Source passage
**********

American businessman

Joseph William Foster (born 18 May 1935) is the co-founder of Reebok with his older brother Jeffery William Foster (Jeff). He shares the same name as his grandfather, also named Joseph William Foster. Foster's grandfather was the founder of J.W. Foster and Sons and the pioneer of the spiked running shoe. The elder Foster also developed the trainer (sneaker) and provided most First Division (now English Premier League) Football teams with trainers.

==Career==
Joe Foster was born into the J.W Foster & Sons family business founded by his grandfather. Joe joined the family business in 1952, but left the company a year later to complete his National Service. Upon his return after 2 years away in 1955, Foster began to have doubts about the future of the family business. The result was that Foster and his older brother Jeff left the family business in order to set up their own business in 1958. The two brothers founded "Mercury Sports Footwear", 6 miles down the road in Bury. After 18 months, the duo were advised to protect their company name by registering it. However, they found out that the word "Mercury Sports Footwear" was registered by another company. They started the search for a new name and came across the grey rhebok, a small South African antelope in Webster's dictionary. The two liked the name of the animal, and used the American spelling which was free to register.

The Reebok business developed with Jeff looking after production, Joe took charge of the sales and marketing side, as well as design which included the classic silhouette, outsole and the Starcrest logo. In the early years Joe travelled all over the United Kingdom marketing Reebok shoes to various retailers.

In 1979, Joe attended the NSGA (National Sporting Goods of America) Show in Chicago, where he met American businessman Paul Fireman. Fireman proceeded to license and distribute the Reebok brand in the United States. This collaboration was instrumental in turning Reebok into a leading athletic apparel company.

As the surviving co-founder of Reebok, Joe continues to speak about his career at various corporate events. Joe currently resides in Tenerife.

**********

Information shown

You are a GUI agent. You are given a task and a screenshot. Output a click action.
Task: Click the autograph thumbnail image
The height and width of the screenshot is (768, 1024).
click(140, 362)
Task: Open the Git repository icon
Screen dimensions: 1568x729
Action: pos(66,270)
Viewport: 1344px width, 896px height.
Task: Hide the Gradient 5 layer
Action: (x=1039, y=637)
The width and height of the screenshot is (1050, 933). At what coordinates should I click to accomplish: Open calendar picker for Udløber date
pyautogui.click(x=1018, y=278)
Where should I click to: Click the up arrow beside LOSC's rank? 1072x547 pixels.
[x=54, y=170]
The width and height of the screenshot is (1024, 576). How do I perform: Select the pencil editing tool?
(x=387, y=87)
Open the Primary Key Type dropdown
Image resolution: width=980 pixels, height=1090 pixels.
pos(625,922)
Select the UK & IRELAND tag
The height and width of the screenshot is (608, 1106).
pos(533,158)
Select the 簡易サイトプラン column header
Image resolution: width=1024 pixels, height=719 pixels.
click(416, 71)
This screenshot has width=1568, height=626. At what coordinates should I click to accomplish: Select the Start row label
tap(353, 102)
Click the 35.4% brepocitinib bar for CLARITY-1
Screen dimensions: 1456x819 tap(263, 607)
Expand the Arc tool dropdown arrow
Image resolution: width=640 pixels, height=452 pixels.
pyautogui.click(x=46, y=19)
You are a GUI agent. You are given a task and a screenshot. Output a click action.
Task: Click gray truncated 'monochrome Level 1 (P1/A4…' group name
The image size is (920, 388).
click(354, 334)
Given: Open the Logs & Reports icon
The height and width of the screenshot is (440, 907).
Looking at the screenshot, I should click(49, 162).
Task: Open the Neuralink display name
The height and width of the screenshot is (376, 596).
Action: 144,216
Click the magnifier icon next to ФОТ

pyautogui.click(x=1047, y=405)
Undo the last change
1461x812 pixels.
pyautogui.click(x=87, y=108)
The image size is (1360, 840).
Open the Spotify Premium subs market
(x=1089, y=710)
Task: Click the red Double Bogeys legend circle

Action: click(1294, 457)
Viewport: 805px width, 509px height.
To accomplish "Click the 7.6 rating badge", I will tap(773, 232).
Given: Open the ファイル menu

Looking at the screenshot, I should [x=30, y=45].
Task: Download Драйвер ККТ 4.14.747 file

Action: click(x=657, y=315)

**********

Task description
Please repeat the stretch of the Joe Foster passage above from "The Reebok business" through "to various retailers.", word for word.

Output of the exercise
The Reebok business developed with Jeff looking after production, Joe took charge of the sales and marketing side, as well as design which included the classic silhouette, outsole and the Starcrest logo. In the early years Joe travelled all over the United Kingdom marketing Reebok shoes to various retailers.